**Prompt**
Whichever lines of the material contain "agent", copy each of them.

↓↓↓

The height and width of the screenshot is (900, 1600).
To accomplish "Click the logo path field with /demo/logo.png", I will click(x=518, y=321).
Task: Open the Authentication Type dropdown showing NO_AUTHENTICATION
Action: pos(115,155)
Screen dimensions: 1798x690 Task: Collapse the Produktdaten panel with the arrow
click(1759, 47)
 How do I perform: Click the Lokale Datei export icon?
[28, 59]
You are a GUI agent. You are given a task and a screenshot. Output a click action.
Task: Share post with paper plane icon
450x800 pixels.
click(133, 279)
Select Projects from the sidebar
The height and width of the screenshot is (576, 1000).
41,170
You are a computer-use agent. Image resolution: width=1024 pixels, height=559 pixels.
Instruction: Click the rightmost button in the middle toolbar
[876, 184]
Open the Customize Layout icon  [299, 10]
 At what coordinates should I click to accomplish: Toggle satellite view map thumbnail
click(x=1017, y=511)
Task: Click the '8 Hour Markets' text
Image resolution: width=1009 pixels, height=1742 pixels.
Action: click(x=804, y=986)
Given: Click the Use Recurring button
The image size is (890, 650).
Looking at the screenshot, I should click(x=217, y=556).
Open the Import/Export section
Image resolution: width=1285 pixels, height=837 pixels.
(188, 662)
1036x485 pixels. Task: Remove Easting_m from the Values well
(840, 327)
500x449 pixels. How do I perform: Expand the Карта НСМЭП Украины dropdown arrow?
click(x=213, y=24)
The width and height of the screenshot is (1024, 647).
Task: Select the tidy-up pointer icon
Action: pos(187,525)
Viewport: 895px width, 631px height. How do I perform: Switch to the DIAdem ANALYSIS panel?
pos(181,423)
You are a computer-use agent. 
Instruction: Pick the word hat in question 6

↑↑↑

**Finished task**
You are a GUI agent. You are given a task and a screenshot. Output a click action.
You are a computer-use agent. Image resolution: width=1024 pixels, height=559 pixels.
You are a computer-use agent. 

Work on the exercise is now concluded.